══ Исходный текст

III

III

Оставим для другого случая и вопрос о том, насколько свободен и разнообразен в своих соединениях абсурд, и вернемся к хронологии. Если «гротескная абсурдность» не дает надежды на какую-нибудь гарантию соответствия между изображаемым и эмпирическим мирами[222], то особо гарантирующий именно несоответствие между изображаемым и переживаемым социалистический реализм, постепенно, но неудержимо захватывая власть, будет постепенно же вытеснять гротеск — вместе со всеми его жанровыми и видовыми носителями: сатирой, фантастикой, комедией абсурда. Слова «абсурд», «алогизм», «заумь» мало-помалу выпадают из терминологического словаря и используются как бранные слова для заклеймения формализма или упадка буржуазной культуры.

════
══ Имеющиеся данные

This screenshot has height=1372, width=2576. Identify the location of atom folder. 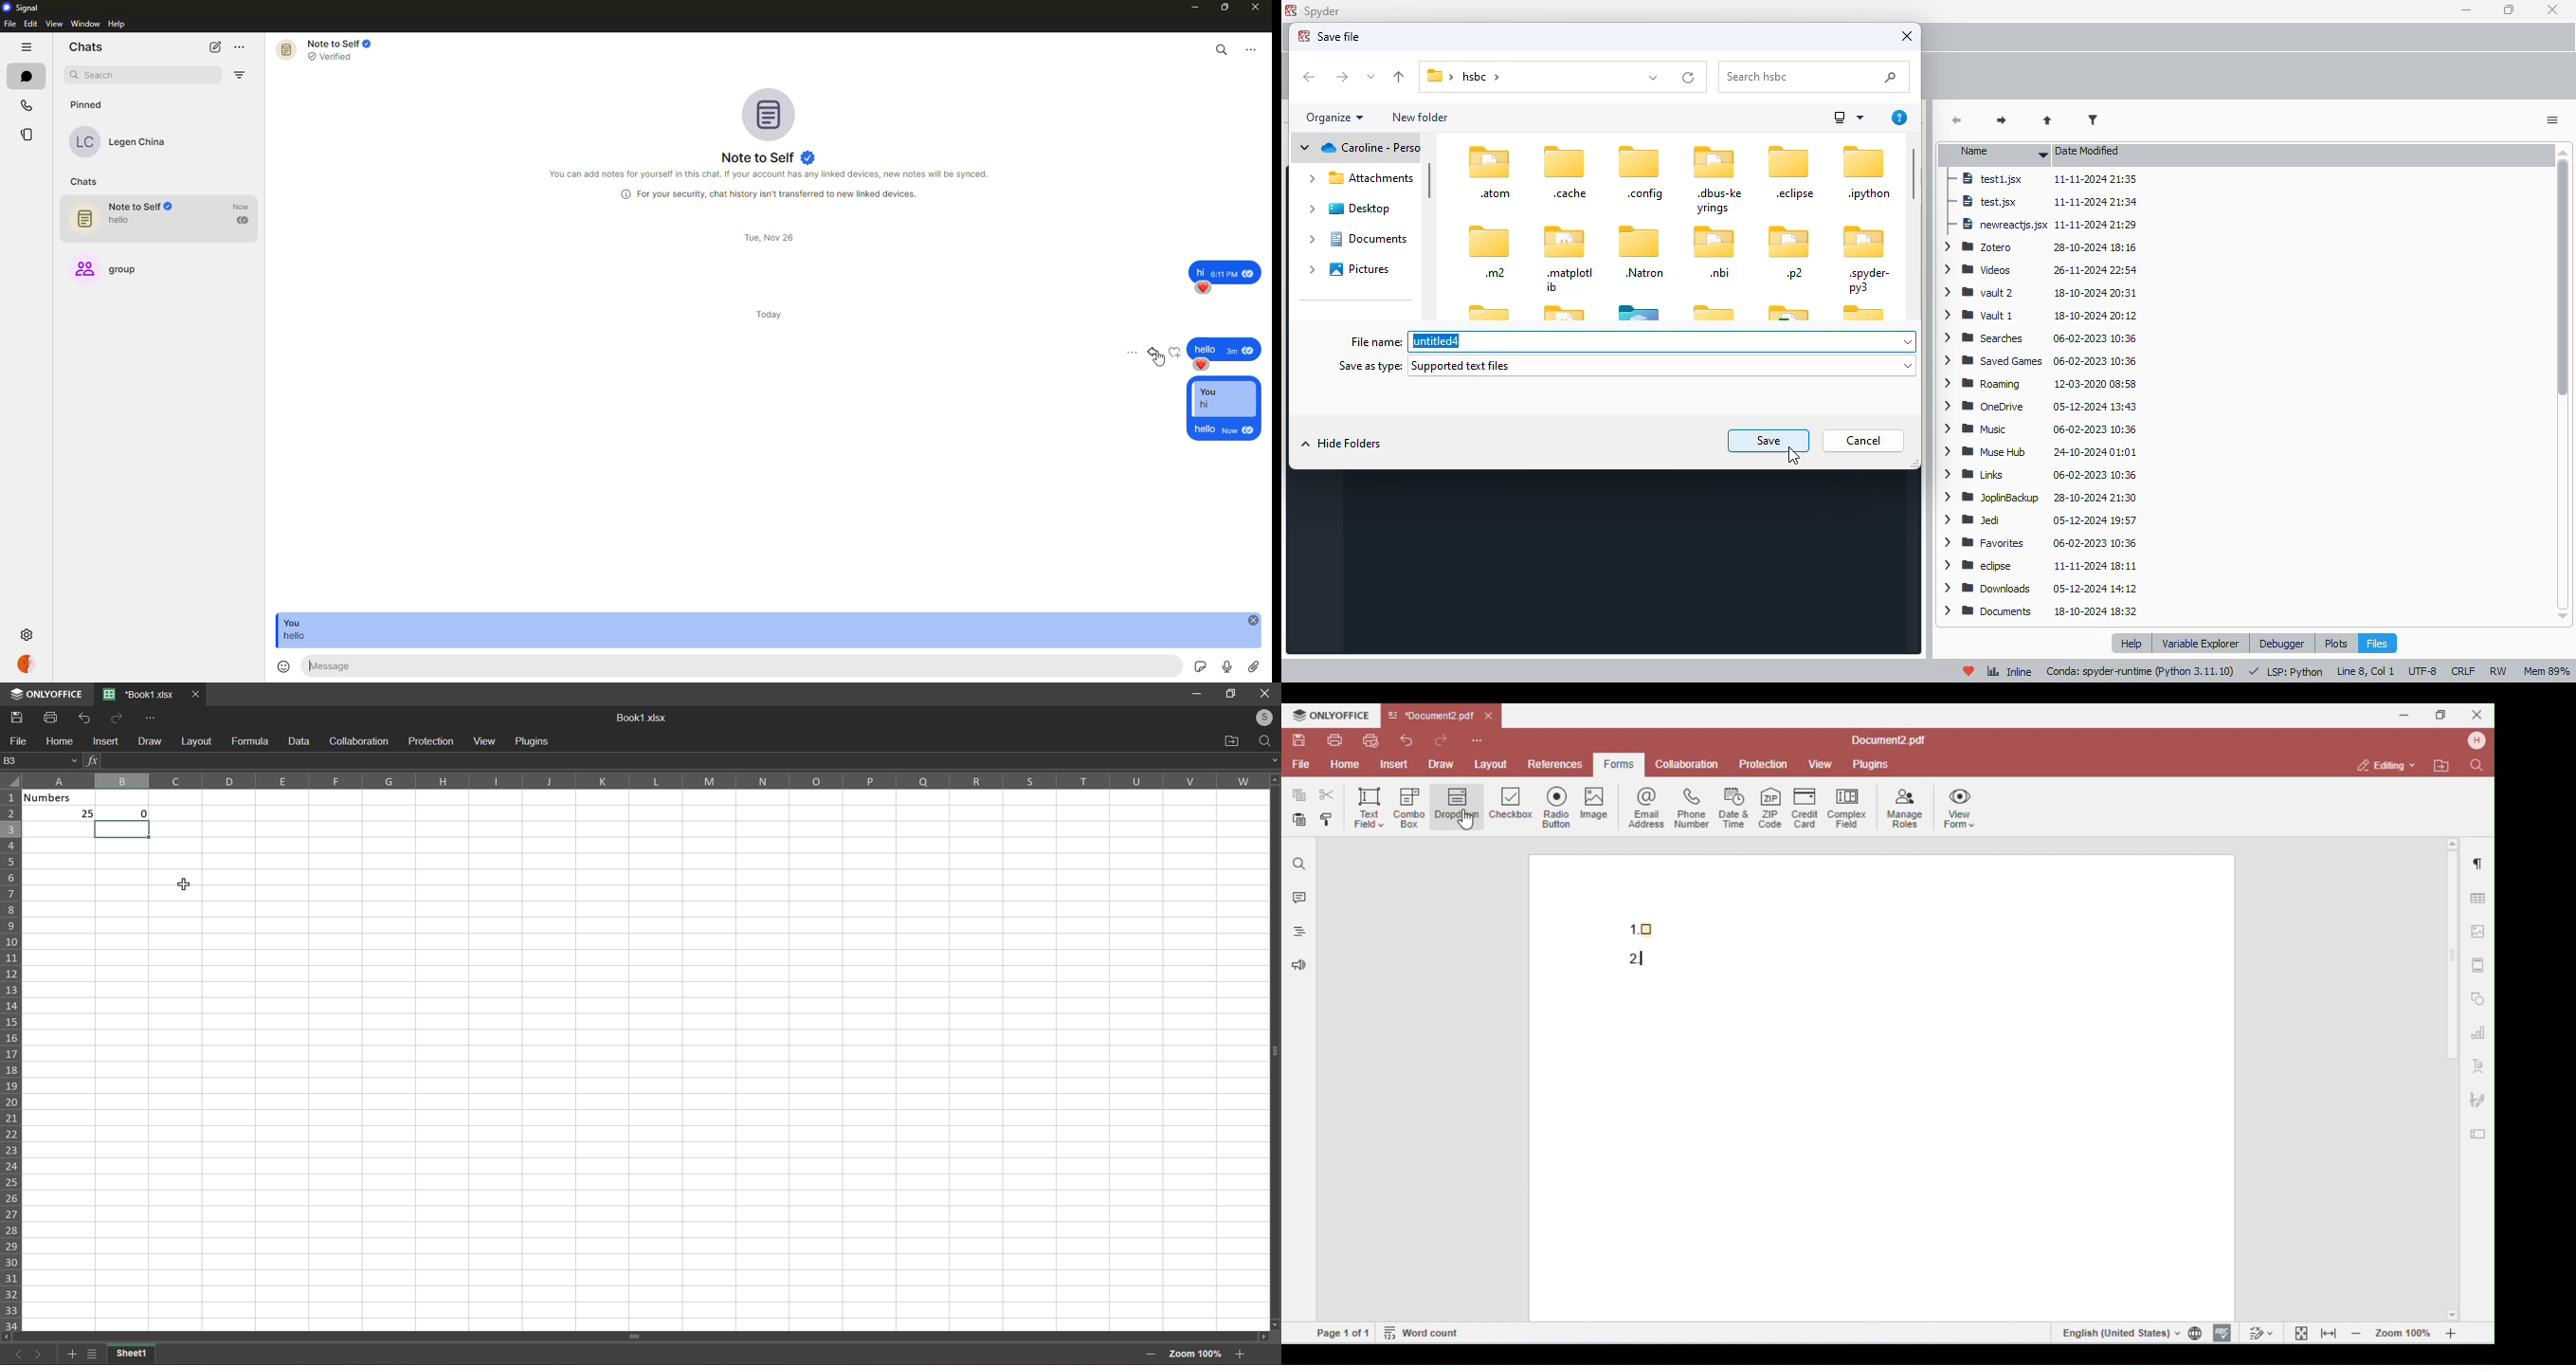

════

▶ [Краткое задание A]
Продублируйте фрагмент текста об абсурде и гротеске от слов «Оставим для другого» до слов «упадка буржуазной культуры.» включительно.
▶ [Краткое задание B]
Что, согласно тексту об абсурде и гротеске, постепенно вытесняет гротеск вместе с сатирой, фантастикой и комедией абсурда?
▶ [Краткое задание C]
Продолжите текст об абсурде и гротеске с того места, на котором он заканчивается.

▶ [Правильный ответ A]
Оставим для другого случая и вопрос о том, насколько свободен и разнообразен в своих соединениях абсурд, и вернемся к хронологии. Если «гротескная абсурдность» не дает надежды на какую-нибудь гарантию соответствия между изображаемым и эмпирическим мирами[222], то особо гарантирующий именно несоответствие между изображаемым и переживаемым социалистический реализм, постепенно, но неудержимо захватывая власть, будет постепенно же вытеснять гротеск — вместе со всеми его жанровыми и видовыми носителями: сатирой, фантастикой, комедией абсурда. Слова «абсурд», «алогизм», «заумь» мало-помалу выпадают из терминологического словаря и используются как бранные слова для заклеймения формализма или упадка буржуазной культуры.

▶ [Правильный ответ B]
Социалистический реализм.

▶ [Правильный ответ C]
Пути, которыми идет этот процесс, однако, не совсем прямы. Стоит вспомнить, что после постановки Ревизора в 1926 году Мейерхольд делает характерное замечание: к гоголевскому письму «быстро приклеили марку „гротеска“, опошлив впоследствии это понятие до такой степени, что Главлиту давно бы следовало признать это словечко навеки недозволенным к печати» [223]. Если отвлечься от некоторой зловещей двусмысленности юмористического обращения к Главлиту, эти слова показывают, что гротеск как понятие, а может быть, и как стиль, вошел в канон, стал привычным. Его уже надо обновлять или преодолевать — так и был воспринят спектакль Мейерхольда: гротеск в нем работал в виде минус-приема.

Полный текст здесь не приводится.